Starting at the top of the records below, write out each line exactly as it stands, stopping after the line with "The width and"; exclude the pictures.
.....
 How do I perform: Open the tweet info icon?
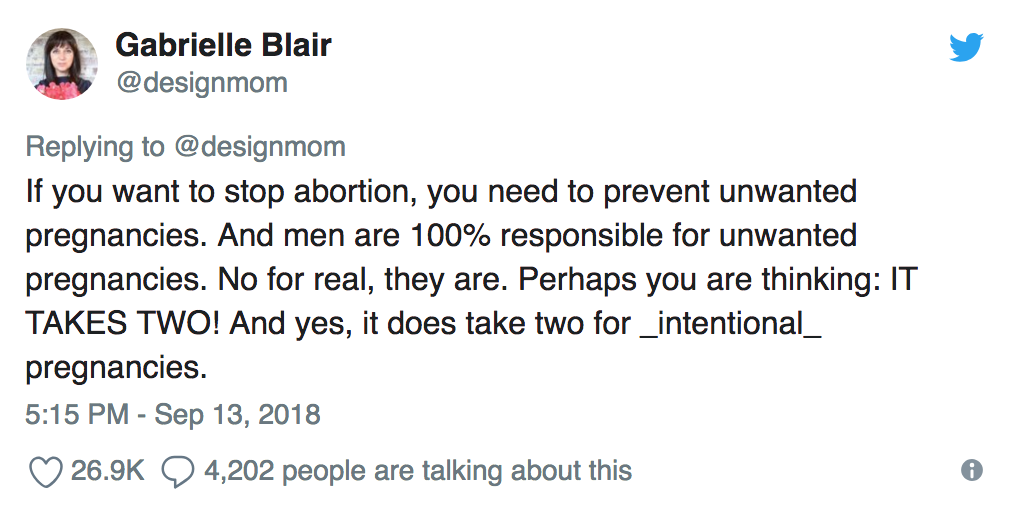tap(971, 470)
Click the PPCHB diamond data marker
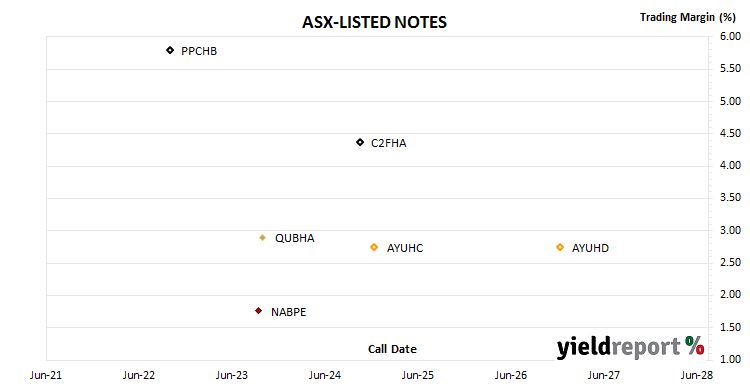This screenshot has height=391, width=750. click(x=170, y=50)
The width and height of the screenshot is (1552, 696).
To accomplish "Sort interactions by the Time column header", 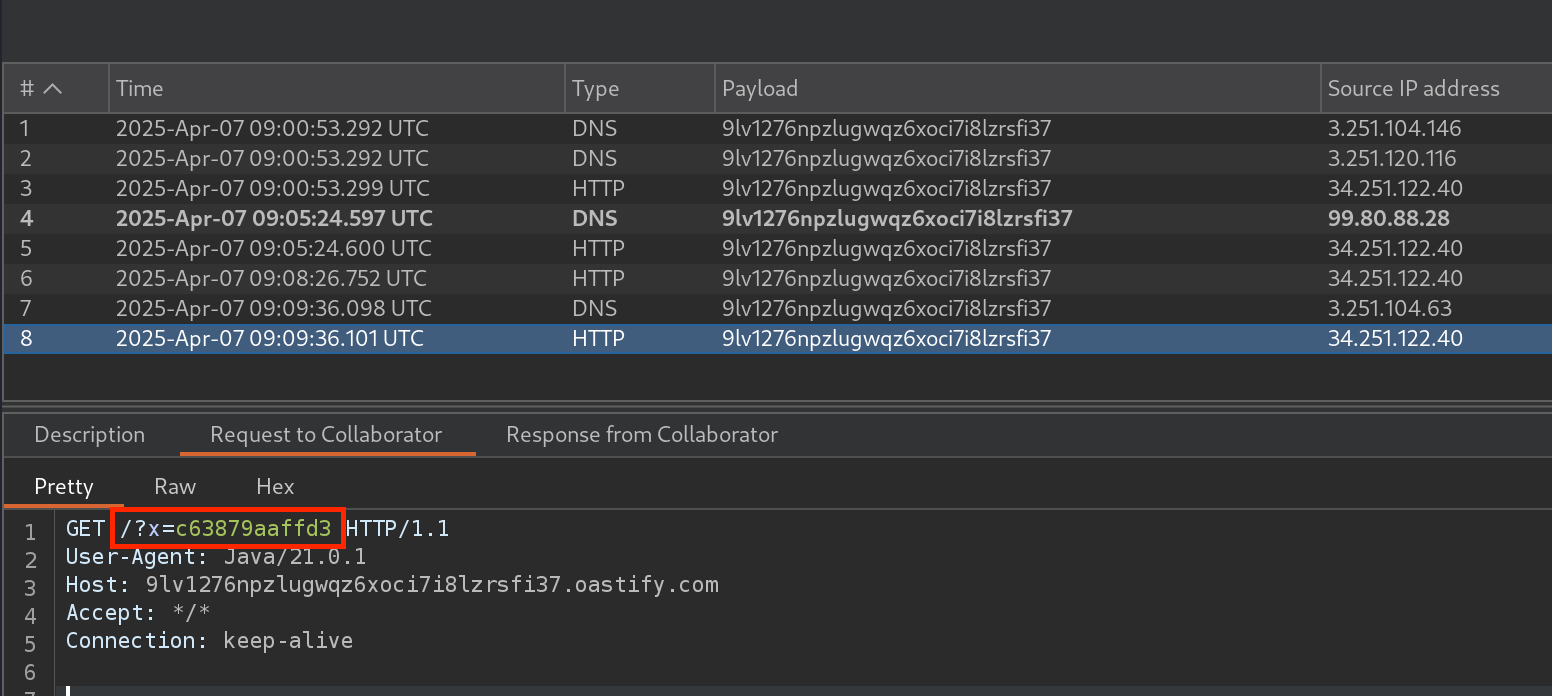I will pyautogui.click(x=139, y=89).
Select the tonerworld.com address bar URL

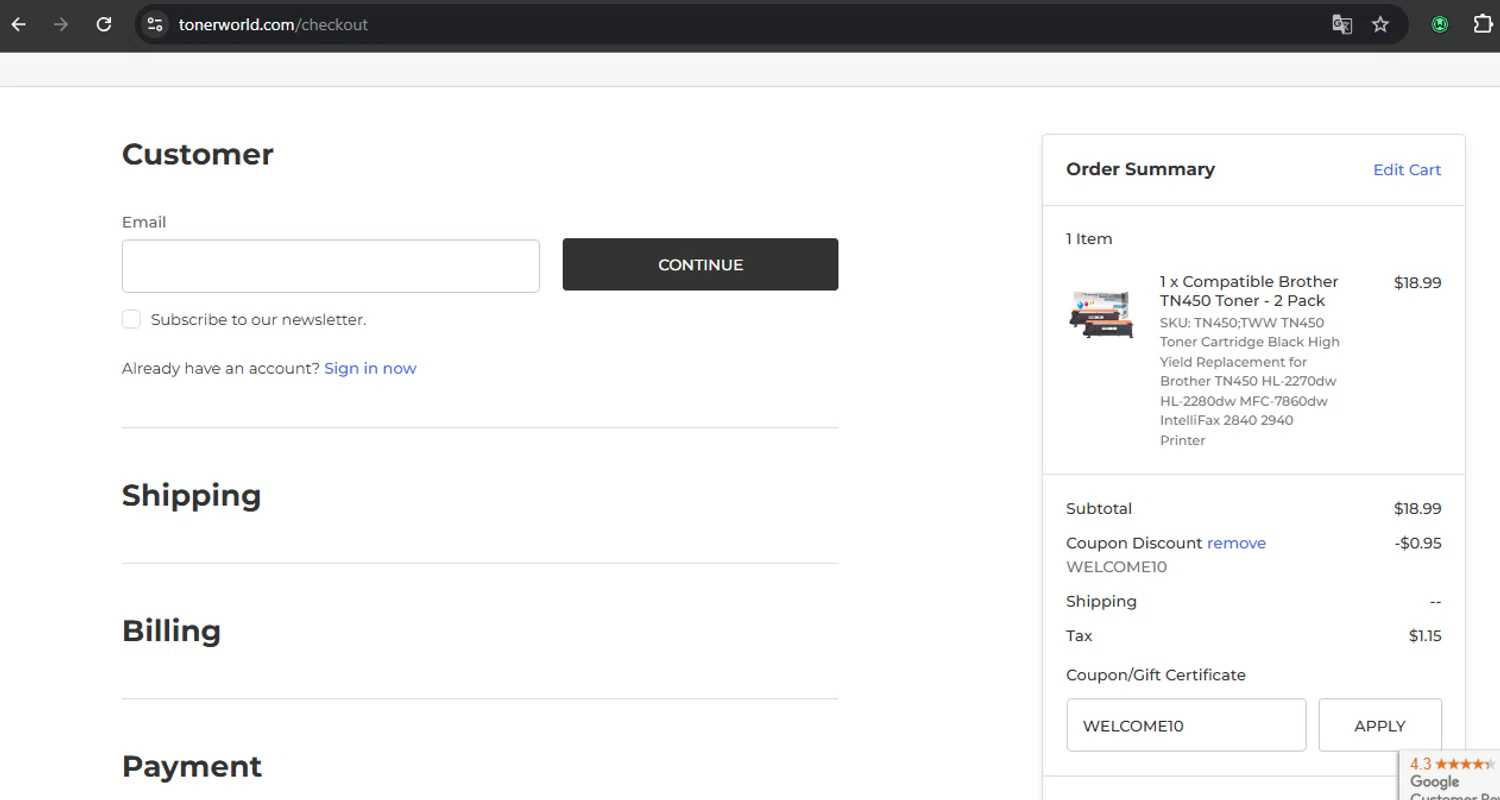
.....
**Response**
 How do I perform: Open the tweet info icon?
tap(971, 470)
Click the PPCHB diamond data marker
This screenshot has height=391, width=750. click(x=170, y=50)
The width and height of the screenshot is (1552, 696).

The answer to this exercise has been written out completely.